Als ich heute Morgen Brötchen holen war, begegneten mir schon wieder zwei Vögel. Ich muss dazu sagen, dass ich leider immer mit dem Auto fahren muss, weil der nächste Bäcker weiter weg ist. Wir haben zwar auch einen der nur fünf Minuten zu Fuß entfernt sein Geschäft hat, doch kann man mit den seinen Teigwaren Nägel in die Wände hämmern.

Ich kam also vom Bäcker wieder und fuhr mit dem Wagen auf die Auffahrt, wo ich unter das Carport wollte. Doch da saßen zwei kleine Vögel und pickten irgendetwas auf.

Auch als ich näher ran fuhr mit dem Auto, ließen sie sich nicht stören. Es muss wohl etwas sehr leckeres gewesen sein.

Nun wollte ich die zwei Süßen ja auch nicht verletzten. Schon viel zu oft, gerade in der Frühlingszeit passierten solche Unfälle. Wo man ausversehen turtelnde Vögel mit dem Auto erwischte, weil diese mehr mit sich selbst beschäftigt waren, als auf uns Menschen zu achten.

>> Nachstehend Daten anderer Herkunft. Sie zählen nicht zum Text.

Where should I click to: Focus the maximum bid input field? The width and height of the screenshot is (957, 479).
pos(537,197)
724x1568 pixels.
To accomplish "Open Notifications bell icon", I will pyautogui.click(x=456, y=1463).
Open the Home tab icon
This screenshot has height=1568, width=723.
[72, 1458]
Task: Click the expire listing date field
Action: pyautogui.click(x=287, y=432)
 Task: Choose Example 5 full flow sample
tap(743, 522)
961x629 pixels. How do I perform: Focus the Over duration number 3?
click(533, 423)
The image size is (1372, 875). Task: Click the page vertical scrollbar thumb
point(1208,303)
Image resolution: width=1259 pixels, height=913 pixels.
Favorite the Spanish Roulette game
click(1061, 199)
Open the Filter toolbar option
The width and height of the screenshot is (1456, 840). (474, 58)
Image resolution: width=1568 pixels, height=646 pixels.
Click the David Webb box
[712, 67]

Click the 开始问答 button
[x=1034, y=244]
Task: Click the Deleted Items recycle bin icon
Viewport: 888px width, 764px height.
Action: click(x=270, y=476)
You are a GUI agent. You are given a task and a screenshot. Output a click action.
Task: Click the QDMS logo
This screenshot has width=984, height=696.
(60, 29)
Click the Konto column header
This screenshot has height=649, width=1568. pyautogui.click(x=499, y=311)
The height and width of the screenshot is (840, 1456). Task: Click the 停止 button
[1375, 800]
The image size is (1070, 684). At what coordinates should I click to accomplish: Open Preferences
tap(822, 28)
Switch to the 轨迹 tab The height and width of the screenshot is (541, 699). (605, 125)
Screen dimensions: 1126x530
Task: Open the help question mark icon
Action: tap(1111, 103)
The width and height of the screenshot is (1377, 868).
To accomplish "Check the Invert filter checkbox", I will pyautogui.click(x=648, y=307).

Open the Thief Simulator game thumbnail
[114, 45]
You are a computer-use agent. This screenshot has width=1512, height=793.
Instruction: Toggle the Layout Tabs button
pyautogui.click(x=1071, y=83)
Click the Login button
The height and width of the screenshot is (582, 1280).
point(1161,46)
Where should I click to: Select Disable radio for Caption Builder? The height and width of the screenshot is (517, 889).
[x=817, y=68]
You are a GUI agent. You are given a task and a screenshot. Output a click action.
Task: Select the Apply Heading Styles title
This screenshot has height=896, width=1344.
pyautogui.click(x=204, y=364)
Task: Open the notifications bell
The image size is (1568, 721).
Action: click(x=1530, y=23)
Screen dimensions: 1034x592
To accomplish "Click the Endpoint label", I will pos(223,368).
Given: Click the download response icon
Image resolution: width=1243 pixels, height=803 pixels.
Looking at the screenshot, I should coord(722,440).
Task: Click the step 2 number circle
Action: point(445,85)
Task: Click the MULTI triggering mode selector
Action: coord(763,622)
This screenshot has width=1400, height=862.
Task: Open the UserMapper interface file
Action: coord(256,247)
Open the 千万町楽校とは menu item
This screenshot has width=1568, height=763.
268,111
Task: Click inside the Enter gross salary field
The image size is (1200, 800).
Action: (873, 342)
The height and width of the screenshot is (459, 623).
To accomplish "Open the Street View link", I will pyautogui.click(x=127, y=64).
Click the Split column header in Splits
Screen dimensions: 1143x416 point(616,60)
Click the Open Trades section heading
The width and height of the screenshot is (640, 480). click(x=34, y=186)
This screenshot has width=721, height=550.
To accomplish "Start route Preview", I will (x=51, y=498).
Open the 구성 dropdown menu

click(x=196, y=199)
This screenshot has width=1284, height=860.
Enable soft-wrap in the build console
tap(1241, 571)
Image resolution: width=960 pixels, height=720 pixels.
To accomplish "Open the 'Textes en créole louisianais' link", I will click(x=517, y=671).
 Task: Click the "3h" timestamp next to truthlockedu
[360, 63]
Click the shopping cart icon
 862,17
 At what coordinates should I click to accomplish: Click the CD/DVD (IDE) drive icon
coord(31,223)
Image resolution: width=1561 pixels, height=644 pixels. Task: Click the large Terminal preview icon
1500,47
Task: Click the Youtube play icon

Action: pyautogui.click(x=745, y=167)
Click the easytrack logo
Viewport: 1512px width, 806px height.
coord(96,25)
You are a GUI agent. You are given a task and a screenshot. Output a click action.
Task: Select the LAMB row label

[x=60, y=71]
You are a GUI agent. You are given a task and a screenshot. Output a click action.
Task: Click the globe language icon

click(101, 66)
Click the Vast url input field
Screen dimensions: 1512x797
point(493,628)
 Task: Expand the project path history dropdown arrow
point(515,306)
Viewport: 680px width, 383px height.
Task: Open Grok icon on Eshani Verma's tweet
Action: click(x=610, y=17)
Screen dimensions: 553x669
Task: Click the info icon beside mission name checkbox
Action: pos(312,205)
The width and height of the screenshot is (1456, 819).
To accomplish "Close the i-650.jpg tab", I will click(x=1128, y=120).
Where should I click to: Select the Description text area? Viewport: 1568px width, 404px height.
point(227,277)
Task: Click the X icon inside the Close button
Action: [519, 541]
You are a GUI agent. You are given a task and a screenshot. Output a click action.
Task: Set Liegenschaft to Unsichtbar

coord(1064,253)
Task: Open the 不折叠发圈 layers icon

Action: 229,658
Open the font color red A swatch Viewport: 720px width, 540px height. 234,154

Mir selbst ist es schon unzählige male passiert und jedes Mal bin ich wieder betrübt.

Klar wäre es schlimmer, wenn uns ein Mensch vor dem Wagen laufen würde.

Aber wieso eigentlich?

Ist es nicht auch bei einem Tier schlimm und sei es noch so klein?

Mal ganz ehrlich, wer von euch ist schon Mal ausgestiegen, nachdem er einen kleinen Piepmatz erwischt hat?

Ich selbst habe es erst einmal getan und feststellen müssen, dass der Kleine so schwer verletzt war, dass nur noch Sterbehilfe half.

Schlimmer ist es da doch, wenn man ein größeres Tier erwischt.

Es ist Jahre her, da hatte ich gerade den Führerschein und mir flog eine Ente vor dem Wagen. Geschockt über das Geschehene hatte ich noch Tage damit zu kämpfen.

Anders war es etwas später, als sich Freunde von mir einen Scherz erlaubten. Wir waren spät Abends zusammen Essen gewesen und da ich nichts Trinke, musste ich das Auto eines Freundes fahren, um uns wieder nach Hause zu bringen.

Wie schon erwähnt hatte ich gerade den Führerschein und musste nun ein fremdes Fahrzeug, dazu auch noch einen Diesel fahren. Vollbesetzt mit vier anderen Leuten, die alle wild durcheinander redeten.

Als ich dann um eine Kurve fuhr, nahm ich den halben Bordstein mit und es gab einen ordentlichen Ruck.

Erschrocken und überfordert mit der ganzen Situation, wollte ich von den anderen wissen, was es denn war. Die Antwort war nicht wirklich lustig und ich habe es lange Zeit geglaubt.

Eine Katze.

Schon allein die Vorstellung ist sehr schockierend. Da stelle ich mir auch gleich dazu die Besitzer vor, die auf ihr Haustier warten, was nie mehr nach Hause kommen wird.

Oder währet ihr so ehrlich und würdet keine Fahrerflucht begehen?

Es sind doch ‘nur’ Tiere.

Nein, es sind nicht nur Tiere. Es sind Lebewesen!

Genauso wie die zwei kleinen Vögel, die da unter meinem Carport ihr Frühstück verzerrten und sich erst nach kurzem Aufheulen des Motors zum Gehen bewegten. So dass ich endlich mit meinem Wagen da drunter parken konnte.